Reflections on my technique
It really is humbling to record yourself and listen to the playback.
I recorded my noodling and doodling while evaluating the Yamaha Genos. There were a few decent moments in the two hour recording and a number of musical divots:
- Lost the beat when my left hand ran out of keys in the lower split.
- Playing certain instruments (e.g., oboe) beyond the comfortable, natural range of the acoustic instument.
- Pointless, wandering improvised solo lines.
The first two divots are partially due to unfamiliarity with the split point and positioning of the left and right hand voices. In retrospect, I didn’t drop the left hand voice an octave (via the Genos MIXER panel) and wound up playing the bass line quite close to the lowest keys. This problem is easily fixed technically when programming splits and layers for actual use. (Once I get a Genos. 🙂 )
Without setting the left hand range properly, I’m playing away and, suddenly, my little finger is hitting the end cheek (or whatever that inert block of plastic or metal is called). That moment of frustration just enough to throw me off tempo. (The huge reason why I hate 37-key keyboards.)
Playing outside the natural range of the acoustic instrument is mostly on me. I wanted to test the full range of the oboe (for example) and that was a deliberate choice. I usually assess a musical score ahead of time to determine if and when I can play a higher oboe line. However, a big “however,” I know there are times when I botch this — live in front of a congregation. My face flushes and I desperately think about how I am going to gracefully get myself out of the situation.
The third divot is all on me. Alot of my improvisations were down right embarrassing — solo lines that made noise and went nowhere. Some of the meandering was due to the Genos evaluation — pushing buttons to change a voice or randomly flogging the articulation buttons to see what they would do. However, some of the meandering is due to distraction and lack of engagement in what I was playing.
Self-reflection led me to a few rules that I need to follow when improvising:
- Be full engaged with the music.
- Don’t become distracted by the technology while playing.
- Be deliberate. Play with authority. Don’t be tentative.
- Play with intention.
- Have a musical guide.
The best moments in the recording are when I was fully engaged with either the score or the backing track. I can sense this while listening. Without engagement, I’m a dead duck and I should just kick back and comp in sync with the beat. (Of course, comping requires a level of engagement, too!)
Being deliberate goes along with engagement. When you’re deliberate, you’re involved. It raises the energy level and mental concentration. All good.
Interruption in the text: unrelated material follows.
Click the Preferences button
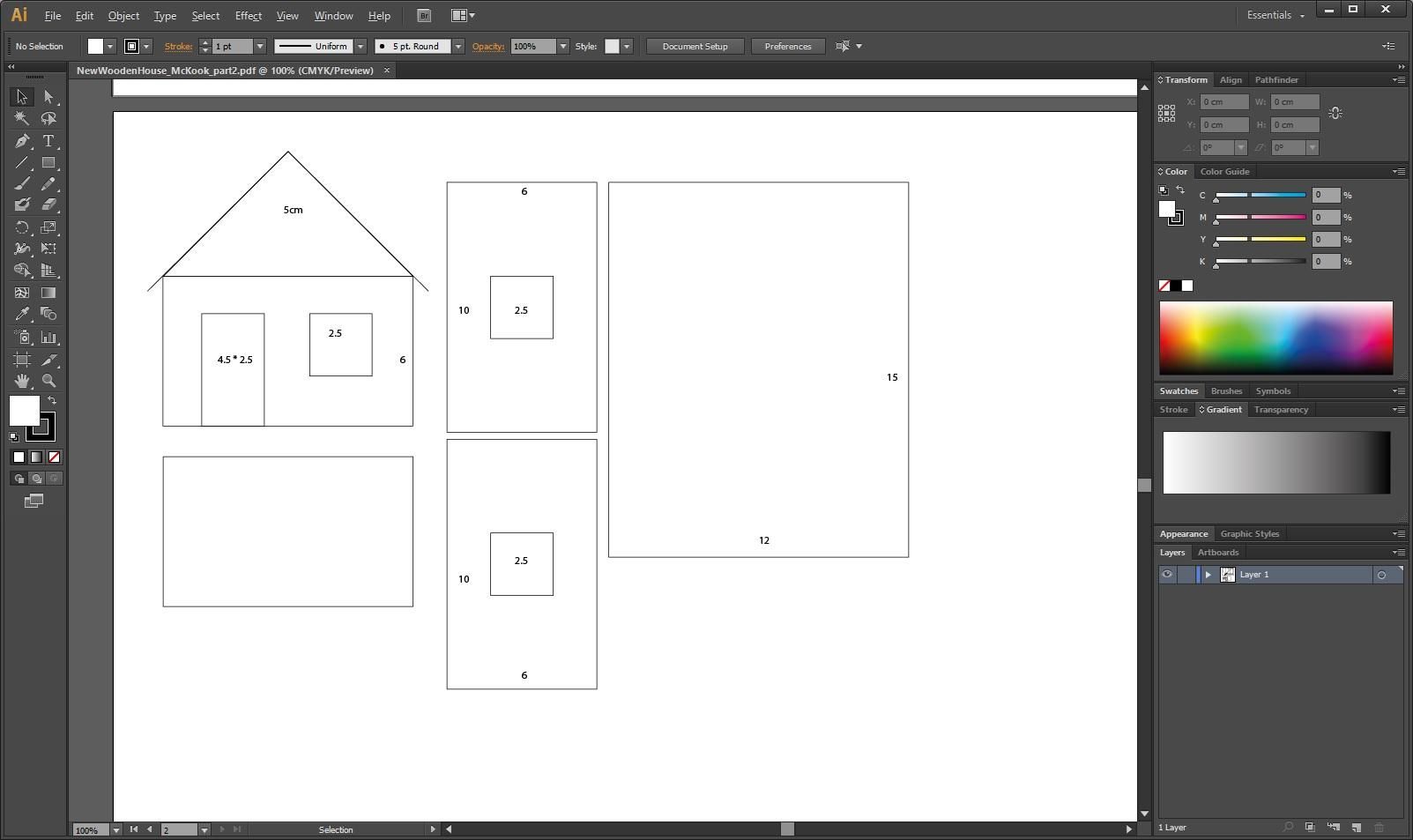This screenshot has height=840, width=1413. (x=788, y=46)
The notions of intention and having a musical guide are very important. Intention means having a message and a direction. Know where you’re going and what you want to say. Otherwise, it really is random noise, even if it’s played in the pocket.
By “musical guide,” I mean a lead sheet or other kind of score. The lead sheet may be mental rather than paper. It’s a structure. With the structure in place, you can make the changes and play around the melody. It’s no wonder that many jazz improvisations start and finish with a head.
I hope these reflections help you out while I hope that I live up to them myself.
Let’s talk money
It always comes back to the money. 🙂
The Genos is not a cheap instrument. A large part of its cost is the research and development that went into the instrument. Yamaha outdid themselves with new SArt and SArt voices. (Yamaha finally broke the waveform memory barrier imposed by their previous generation hardware.)
However, let’s be rational about the price and strategize. Nobody pays MSRP (list price) for a car and you’re not going to pay list. Everyone advertises the Minimum Advertised Price (MAP), $5,499.99 in the United States. If you put in modest effort, you’re not going to pay MAP either.
Don’t just click “Add to cart.” Call. Don’t just call big on-line retailers. Support small dealers. That’s “deal-er.” Aside from good customer service, this is one of the main reasons why I call Audioworks CT.
You may choose to buy Genos somewhere else, but a little bit of phone shopping can save you rent money.